Saturday, April 14, 2012

My life recently.

I'm going to start with today, and work my way backwards. Crazy, i know.

So i'm at the lake this weekend, and i'm not going to lie most of it has sucked. The rooms are gross and i swear they are made for people under 5 foot 3. The rooms are also incredibly small, and trying to fit 21 people (lets just say none of us are super skinny) in one room is insane. We had a hard time getting here (it is in the middle of nowhere and the closest gas station is literally two hours away), and there is NOWHERE to eat.

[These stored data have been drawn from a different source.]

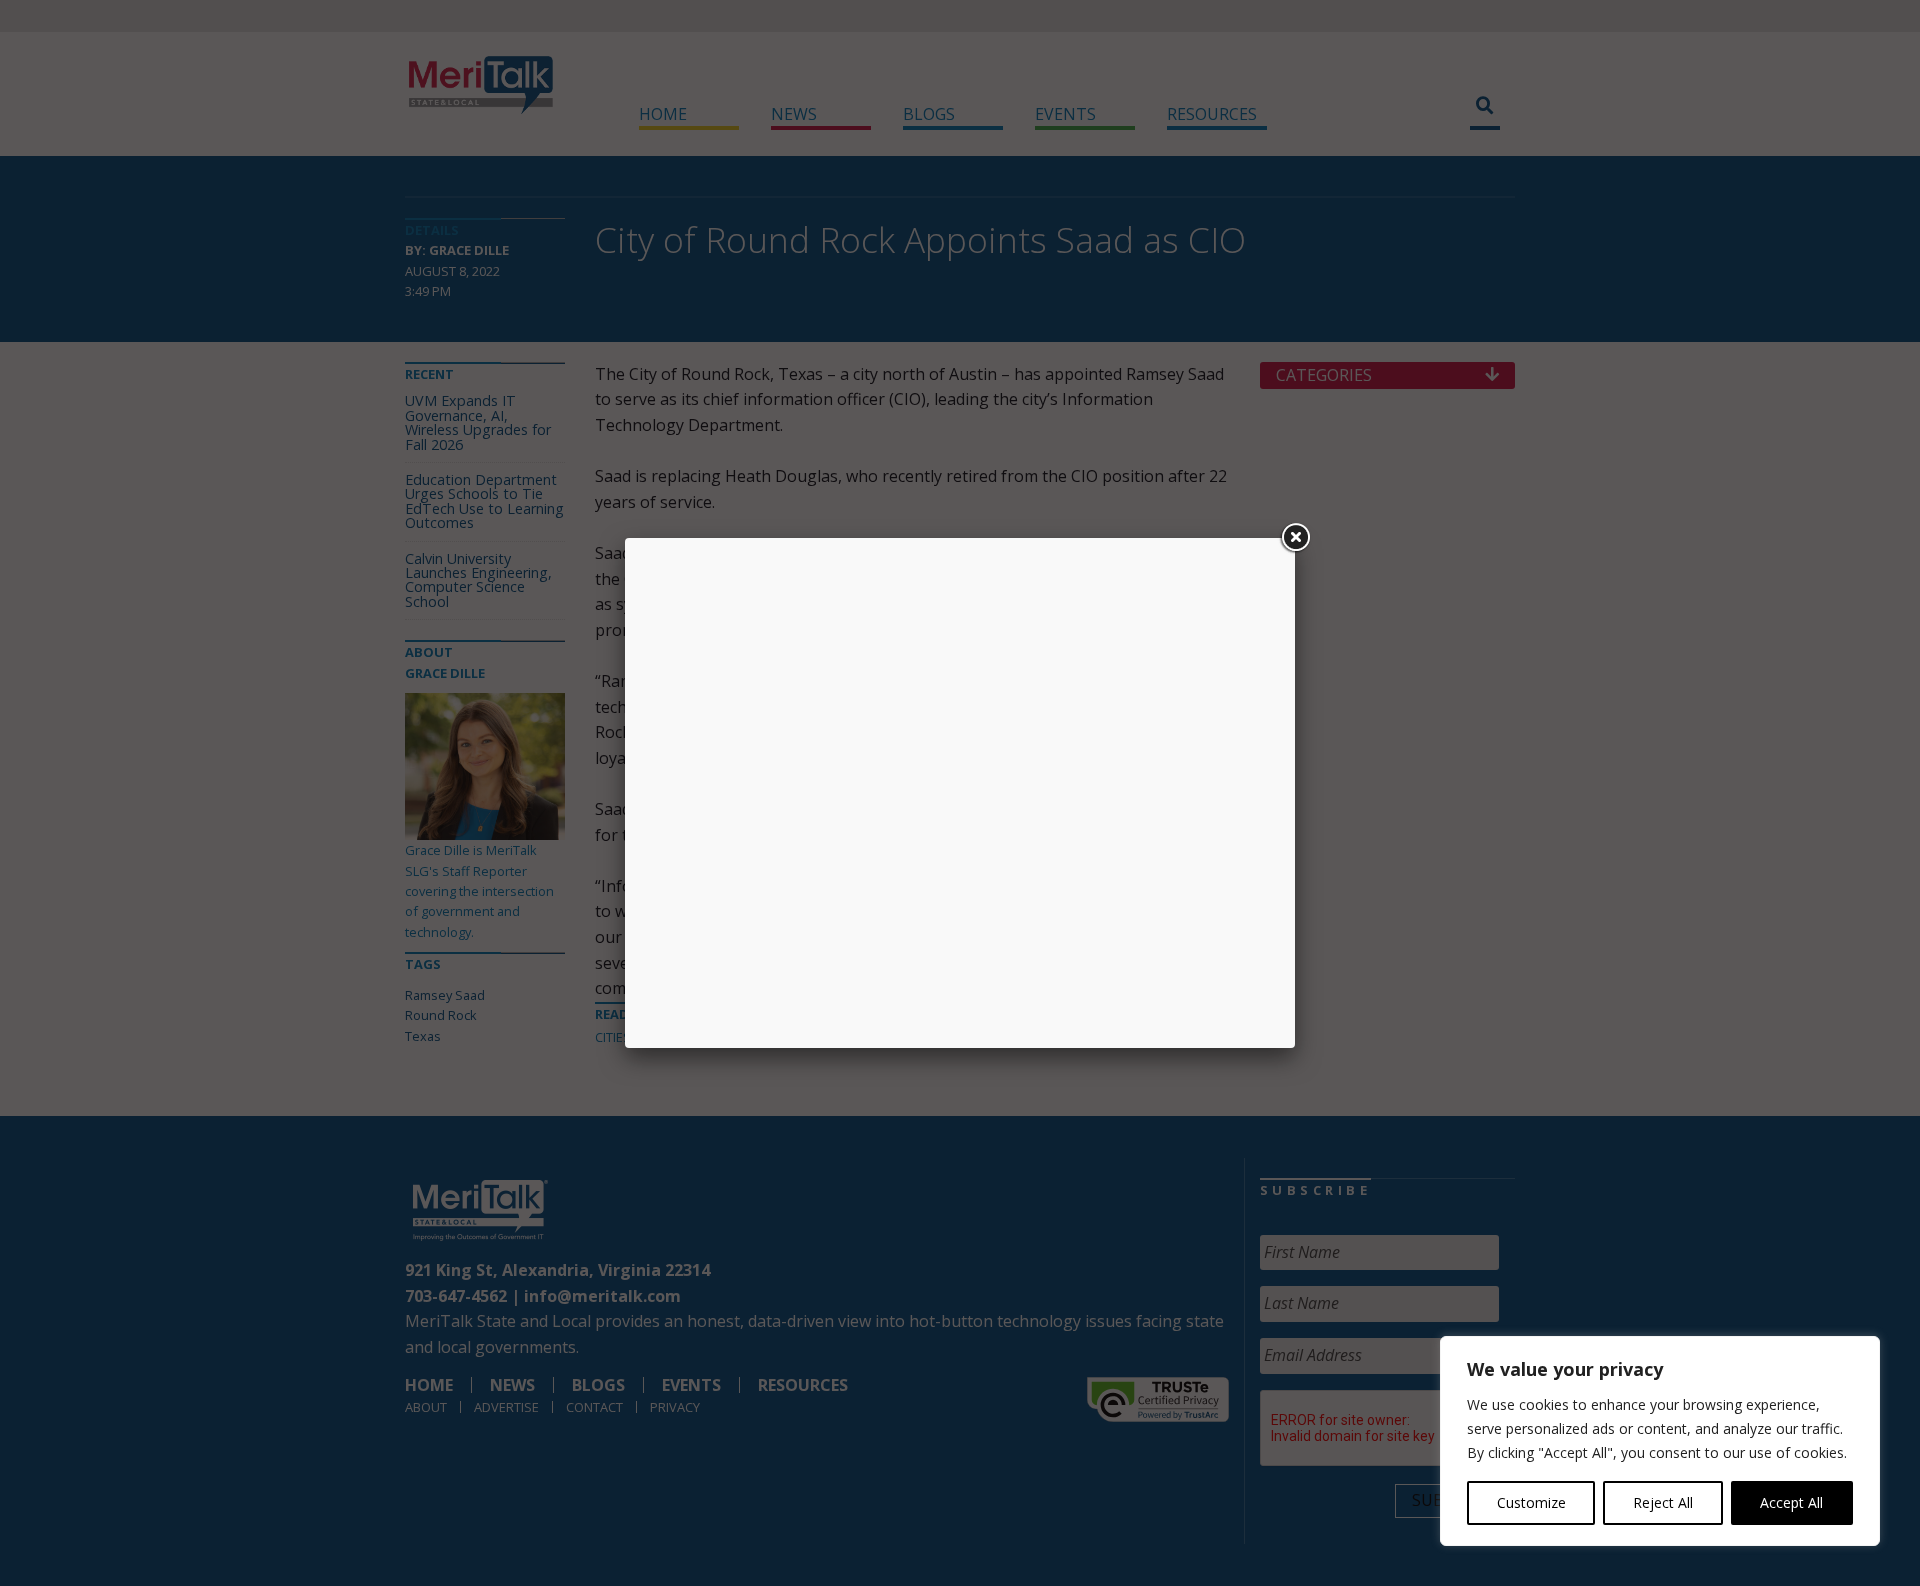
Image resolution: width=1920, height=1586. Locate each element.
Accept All (1791, 1502)
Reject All (1663, 1502)
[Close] (1295, 538)
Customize (1531, 1502)
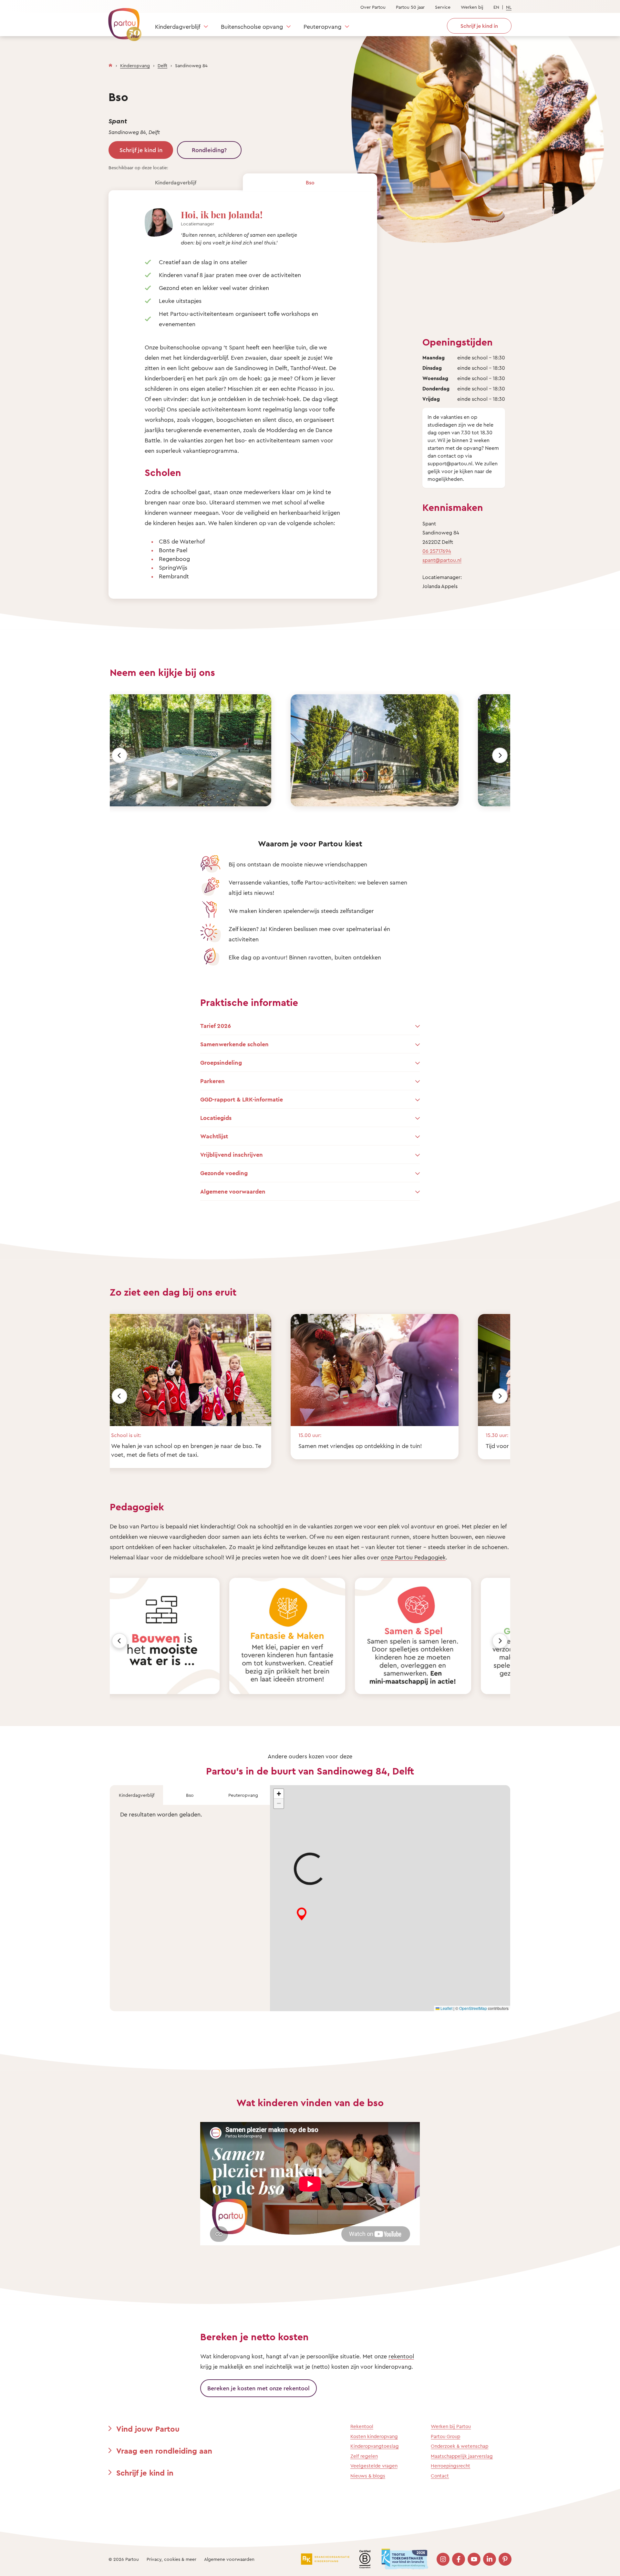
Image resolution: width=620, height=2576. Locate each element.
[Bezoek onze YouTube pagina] (474, 2559)
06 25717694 (436, 551)
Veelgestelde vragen (374, 2466)
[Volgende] (500, 755)
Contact (440, 2476)
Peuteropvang (322, 26)
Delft (162, 65)
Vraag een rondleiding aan (164, 2451)
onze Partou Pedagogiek (413, 1557)
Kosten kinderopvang (374, 2436)
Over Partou (373, 7)
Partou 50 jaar (410, 7)
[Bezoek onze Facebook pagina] (458, 2559)
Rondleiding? (209, 149)
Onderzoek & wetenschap (459, 2446)
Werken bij (472, 7)
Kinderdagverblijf (177, 26)
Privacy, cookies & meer (171, 2559)
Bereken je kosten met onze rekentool (258, 2388)
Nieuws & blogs (367, 2476)
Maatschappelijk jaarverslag (462, 2456)
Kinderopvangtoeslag (374, 2446)
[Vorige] (119, 755)
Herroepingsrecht (450, 2466)
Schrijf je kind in (140, 149)
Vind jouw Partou (148, 2429)
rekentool (401, 2356)
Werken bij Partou (451, 2426)
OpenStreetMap (473, 2008)
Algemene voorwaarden (229, 2559)
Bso (310, 182)
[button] (279, 1794)
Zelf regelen (364, 2456)
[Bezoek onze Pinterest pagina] (505, 2559)
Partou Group (445, 2436)
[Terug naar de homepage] (121, 21)
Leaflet (445, 2008)
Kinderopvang (135, 65)
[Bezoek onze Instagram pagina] (443, 2559)
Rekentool (361, 2426)
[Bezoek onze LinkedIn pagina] (489, 2559)
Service (442, 7)
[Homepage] (110, 64)
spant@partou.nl (441, 560)
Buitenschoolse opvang (252, 26)
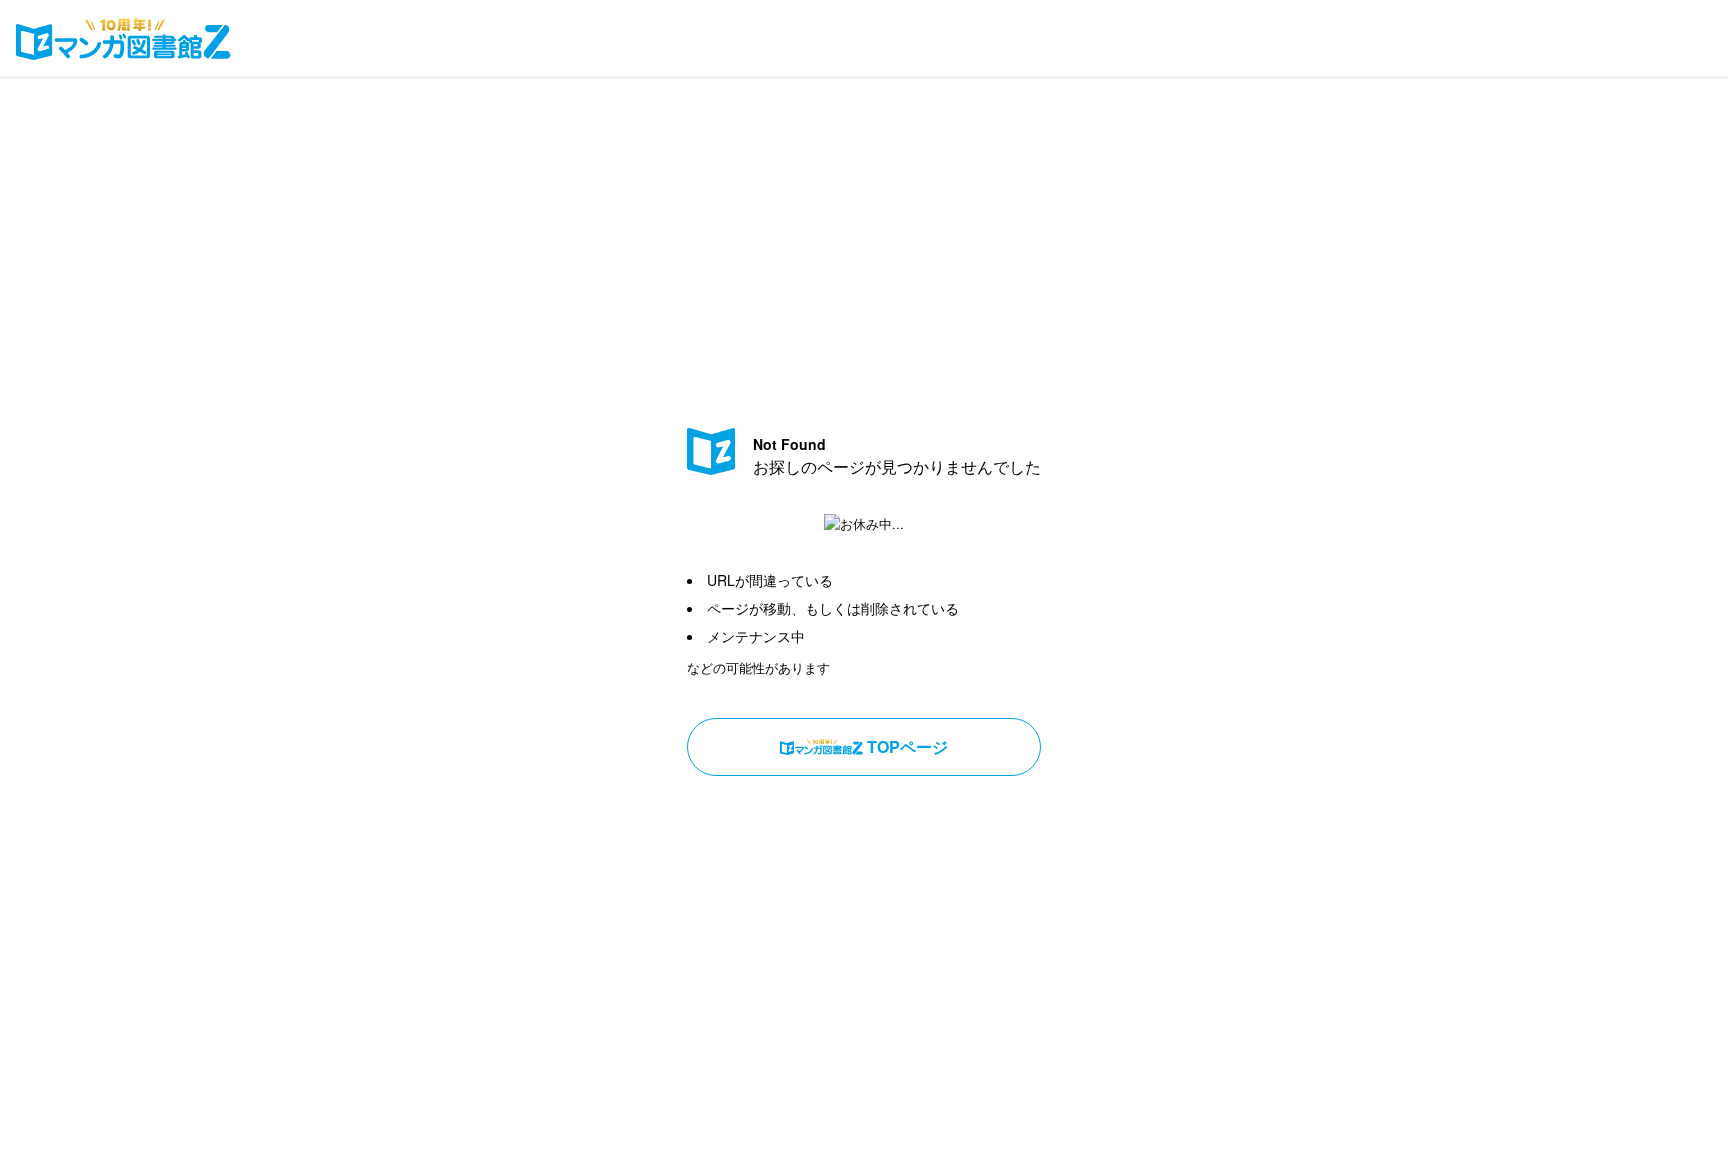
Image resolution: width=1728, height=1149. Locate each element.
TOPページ (907, 746)
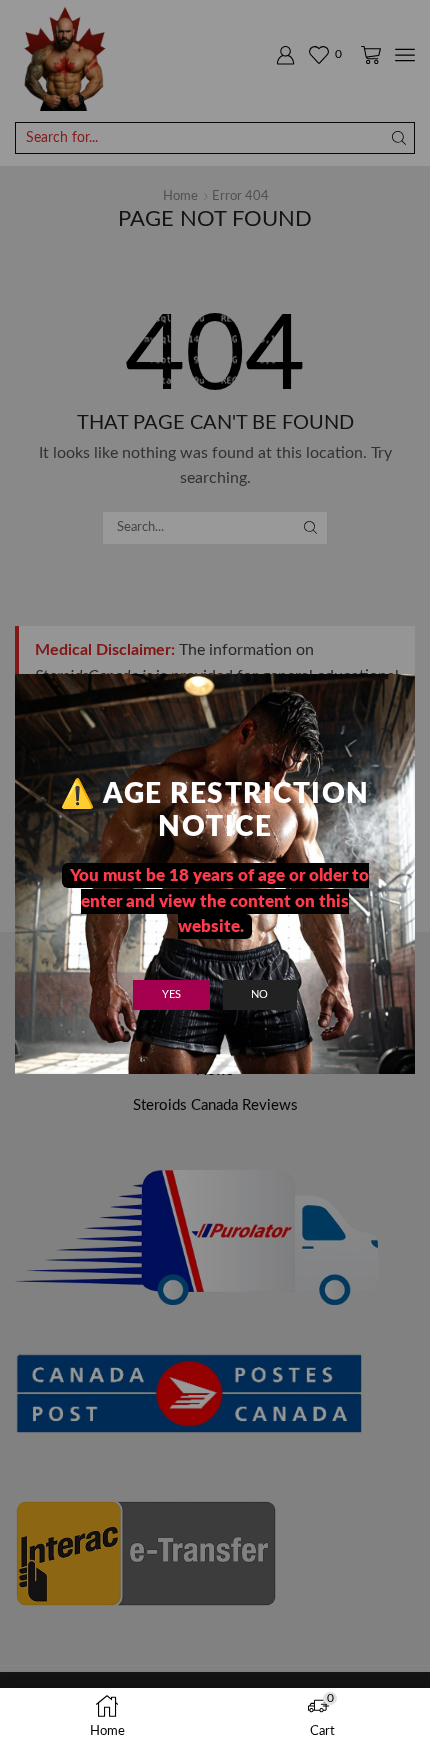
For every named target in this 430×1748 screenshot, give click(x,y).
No (259, 994)
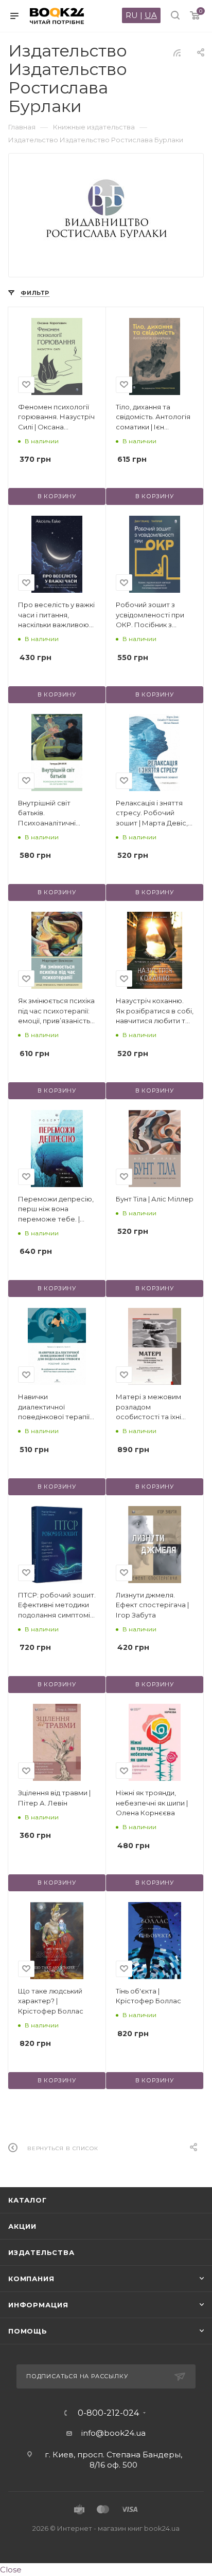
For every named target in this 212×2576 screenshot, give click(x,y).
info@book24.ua (113, 2433)
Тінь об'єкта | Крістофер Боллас (148, 1996)
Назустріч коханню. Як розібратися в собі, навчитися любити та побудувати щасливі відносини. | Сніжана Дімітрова (154, 1011)
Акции (22, 2226)
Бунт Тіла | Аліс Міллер (154, 1199)
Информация (38, 2305)
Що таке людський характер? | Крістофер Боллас (50, 2001)
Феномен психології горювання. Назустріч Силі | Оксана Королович (56, 418)
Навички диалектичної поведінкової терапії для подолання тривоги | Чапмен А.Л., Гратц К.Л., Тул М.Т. (56, 1407)
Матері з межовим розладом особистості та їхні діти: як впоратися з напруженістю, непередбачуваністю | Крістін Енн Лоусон (154, 1407)
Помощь (27, 2331)
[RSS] (177, 53)
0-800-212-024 (108, 2413)
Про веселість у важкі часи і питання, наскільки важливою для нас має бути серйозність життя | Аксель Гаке (56, 615)
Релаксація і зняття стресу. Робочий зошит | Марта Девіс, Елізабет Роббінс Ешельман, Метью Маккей (152, 814)
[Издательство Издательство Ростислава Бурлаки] (106, 209)
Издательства (41, 2252)
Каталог (27, 2200)
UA (151, 15)
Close (11, 2569)
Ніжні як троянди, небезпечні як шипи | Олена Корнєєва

It just sucks. However, we are right on the lake. And the lake is GORGEOUS. We have had a lot of time seeing family, and we definitely surprised my uncle for his birthday (thats why we came). There have been tons of laughs, and even more pictures. So it's not an overall bust. And i would even be willing to come back, given that fewer people were confined to the room. Did i mention it's beautiful? So lovely.

My nights are still bad. The days have been too, but it's a lot easier to block those things out with five crazy little kids running around. I just can't stop thinking. It's awful. Even when i shouldn't be sad, i am. I constantly think about things (more like they just pop in my head) and they seriously take over. Depression sucks. It just takes over, and most of the time i am on the verge of tears. Concentrating in class is getting harder, smiling is a lot harder, everything in general is harder. I know i'm complaining a lot but i have no where to take it. I don't know what to do about it. No one in my family knows. Not a single person. And i would hate to tell them in case they treat me differently. They already talk about my three year old cousin who's in therapy, and say his mom has issues. What if they knew i'm in therapy and depressed? I couldn't handle it and i desperately don't want to tell them. Despite all that, i'm fairly sure i'll have to. My therapy ends thursday (sucks) so we're going to talk about what i can do this summer. I will not be surprised if she suggested medication because i honestly can't do this on my own anymore. Anyways, things are just hard on my own. But lets be serious, telling everyone won't help either. They can't make it better even if they want to.

Spring break was awful. It was like depression on steroids. Enough said.

The rest of my week has been okay as long as i'm not thinking. That's all i can honestly say for anything. I don't know how Abbie has done this for so long. I'd be borderline suicidal too if i were her. Hell, i am sure i will be eventually.